MILANO, venerdì 14 dicembre ► (di Paolo A. Paganini) Andando un po’ a memoria, ricostruendo con fatica le date dagli annali di teatro, troviamo una lunga e variegata sequela di molieriani misantropi.
Dal fedele e ipocondriaco “Misantropo” di Aroldo Tieri con Giuliana Lojodice, regia di Squarzina, scene e costumi di Damiani (al Carcano, 19 febbraio 1985), al truce “Le Misanthrope” con la regia di Lassalle (al Piccolo, 2 dicembre 1999), dall’atrabiliare e farsesco Misantropo di Toni Servillo, scene, regia, con Roberto De Francesco, Iaia Forte e Servillo (all’Elfo Porta Romana, 20 ottobre 1995) all’amara e pessimistica apologia della gelosia dell’insopportabile Alceste di Mariano Rigillo con Anna Teresa Rossini, regia Guicciardini (al Piccolo, 5 ottobre 2004), dall’autobiografico Misantropo di un sofferto Massimo Popolizio, regia Castri (al Piccolo, 16 novembre 2010), fino ai Marcido, in una stravagante miscellanea di songs (all’Out Off, 8 aprile 2014): insomma, che lo si condisca in mille salse, che lo si straluni in eccentriche scenate di nevrotica gelosia, che lo si scateni in viscerali stravolgimenti contro l’odiata società degli ipocriti (i quali invece ci vivono così bene), non si sfugge alle spire affascinanti di Molière (nel “Misantropo” in crisi anche di suo).

- MATERIALE
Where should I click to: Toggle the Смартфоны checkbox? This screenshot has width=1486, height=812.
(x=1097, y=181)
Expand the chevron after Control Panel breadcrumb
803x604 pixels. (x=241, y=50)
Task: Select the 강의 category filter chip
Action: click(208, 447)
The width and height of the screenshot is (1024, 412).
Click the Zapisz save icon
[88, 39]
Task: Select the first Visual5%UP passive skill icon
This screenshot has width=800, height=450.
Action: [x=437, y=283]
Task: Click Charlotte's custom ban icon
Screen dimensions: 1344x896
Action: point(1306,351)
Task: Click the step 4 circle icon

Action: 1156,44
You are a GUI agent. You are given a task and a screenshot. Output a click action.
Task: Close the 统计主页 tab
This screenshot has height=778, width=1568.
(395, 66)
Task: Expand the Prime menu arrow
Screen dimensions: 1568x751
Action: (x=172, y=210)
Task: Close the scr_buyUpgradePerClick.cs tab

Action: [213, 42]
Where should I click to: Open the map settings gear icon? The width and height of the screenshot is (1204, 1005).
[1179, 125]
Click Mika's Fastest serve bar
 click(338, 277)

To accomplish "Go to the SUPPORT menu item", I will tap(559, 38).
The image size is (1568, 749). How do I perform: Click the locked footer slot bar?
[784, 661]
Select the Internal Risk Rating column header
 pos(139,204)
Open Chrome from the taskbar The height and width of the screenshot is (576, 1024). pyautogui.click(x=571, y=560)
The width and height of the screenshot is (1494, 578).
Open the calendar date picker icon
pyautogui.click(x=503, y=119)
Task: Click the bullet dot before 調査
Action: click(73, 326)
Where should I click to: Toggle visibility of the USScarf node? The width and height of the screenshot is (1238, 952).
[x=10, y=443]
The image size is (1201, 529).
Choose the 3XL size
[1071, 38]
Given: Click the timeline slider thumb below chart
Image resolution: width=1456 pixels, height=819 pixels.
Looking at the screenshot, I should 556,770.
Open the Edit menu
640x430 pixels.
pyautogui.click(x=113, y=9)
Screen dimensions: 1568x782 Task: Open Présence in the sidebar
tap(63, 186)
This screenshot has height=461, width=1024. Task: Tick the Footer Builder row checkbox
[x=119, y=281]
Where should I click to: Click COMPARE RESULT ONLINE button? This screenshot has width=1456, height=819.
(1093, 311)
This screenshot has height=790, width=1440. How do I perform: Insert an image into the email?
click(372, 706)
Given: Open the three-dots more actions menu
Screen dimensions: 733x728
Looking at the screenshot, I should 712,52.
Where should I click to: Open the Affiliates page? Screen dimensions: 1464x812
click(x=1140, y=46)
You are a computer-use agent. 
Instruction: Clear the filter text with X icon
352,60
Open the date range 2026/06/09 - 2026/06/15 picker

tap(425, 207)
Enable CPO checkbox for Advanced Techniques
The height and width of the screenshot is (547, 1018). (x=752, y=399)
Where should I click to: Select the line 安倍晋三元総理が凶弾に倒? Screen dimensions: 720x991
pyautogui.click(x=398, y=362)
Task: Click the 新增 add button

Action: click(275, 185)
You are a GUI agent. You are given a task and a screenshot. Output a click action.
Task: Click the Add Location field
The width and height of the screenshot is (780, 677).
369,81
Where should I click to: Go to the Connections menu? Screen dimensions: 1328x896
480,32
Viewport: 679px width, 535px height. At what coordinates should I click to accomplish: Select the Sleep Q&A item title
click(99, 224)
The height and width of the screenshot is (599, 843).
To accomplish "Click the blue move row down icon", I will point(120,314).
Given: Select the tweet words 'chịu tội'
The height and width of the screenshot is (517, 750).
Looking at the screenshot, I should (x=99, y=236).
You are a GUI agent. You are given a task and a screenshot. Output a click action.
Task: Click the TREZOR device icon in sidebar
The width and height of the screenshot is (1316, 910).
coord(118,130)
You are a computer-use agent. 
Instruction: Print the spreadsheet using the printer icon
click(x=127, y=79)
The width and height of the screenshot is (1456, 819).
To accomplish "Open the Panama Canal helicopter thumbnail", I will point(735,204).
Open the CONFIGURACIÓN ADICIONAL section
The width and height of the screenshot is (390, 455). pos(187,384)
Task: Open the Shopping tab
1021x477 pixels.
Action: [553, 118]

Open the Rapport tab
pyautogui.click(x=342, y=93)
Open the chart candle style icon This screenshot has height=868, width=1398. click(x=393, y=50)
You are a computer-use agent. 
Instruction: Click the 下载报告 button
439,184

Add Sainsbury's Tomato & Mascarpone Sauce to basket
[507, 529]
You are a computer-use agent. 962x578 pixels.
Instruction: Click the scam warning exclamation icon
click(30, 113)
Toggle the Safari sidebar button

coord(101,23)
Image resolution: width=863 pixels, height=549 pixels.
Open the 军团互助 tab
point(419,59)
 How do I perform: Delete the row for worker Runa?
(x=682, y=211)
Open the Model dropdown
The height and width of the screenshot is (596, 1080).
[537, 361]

- COSA FARAI
#1 Secondo l'articolo sul Misantropo, in quale teatro e in che data è andata in scena la versione di Toni Servillo?
#2 Modifica l'articolo sul Misantropo riportandone il passo che inizia con "MILANO, venerdì 14" e si chiude dopo "di molieriani misantropi.", sostituendo "annali di teatro" con "cronache teatrali".
#3 Riprendi l'articolo sul Misantropo e proseguilo oltre l'ultima frase riportata.
Il materiale proviene da una fonte diversa dall'articolo sul Misantropo.

- IN RISPOSTA
#1 All'Elfo Porta Romana, il 20 ottobre 1995.

#2
MILANO, venerdì 14 dicembre ► (di Paolo A. Paganini) Andando un po’ a memoria, ricostruendo con fatica le date dagli cronache teatrali, troviamo una lunga e variegata sequela di molieriani misantropi.

#3
Ed ora anche Valter Malosti, con Anna Della Rosa, Sara Bertelà eccetera (versione italiana dello stesso Malosti con Fabrizio Sinisi) ha portato il “suo” Misantropo al Teatro Carcano (un’ora e trentacinque senza intervallo), su una scena-ring, dove si svolge l’erotico scontro tra Alceste e la sfarfalleggiante Célimène, che, in sottoveste, non risparmia grazie e virtù ad ogni apparizione di brache maschili.
Alceste è senz’altro un caso patologico d’insanabile misantropia, contro tutto, contro tutti, amici, istituzioni, poeti e cicisbei. Sì, vero è che Molière ci ha messo dentro anche il suo bravo “grillo parlante”, l’amico Filinte, ottimistico contraltare alla pessimistica autodistruzione dello stordito Alceste, che fino in fondo non capisce il baratro in cui lo sta precipitando la civetta e puttanesca Célimène.
Filinte, nell’originale, è il buon senso, che accetta gli uomini e la vita come sono, ma per Alceste è un’altra dimostrazione dell’infernale complotto degli ipocriti contro Giustizia, Verità, Onestà.
Invero, Alceste, nevrotico Don Chisciotte francese del 600, in realtà, oggi come allora, rappresenta due precise categorie d’ogni tempo e paese: chi finge (viene accettato) e chi dice il vero (viene emarginato come un reprobo).
Così andava e così va il mondo.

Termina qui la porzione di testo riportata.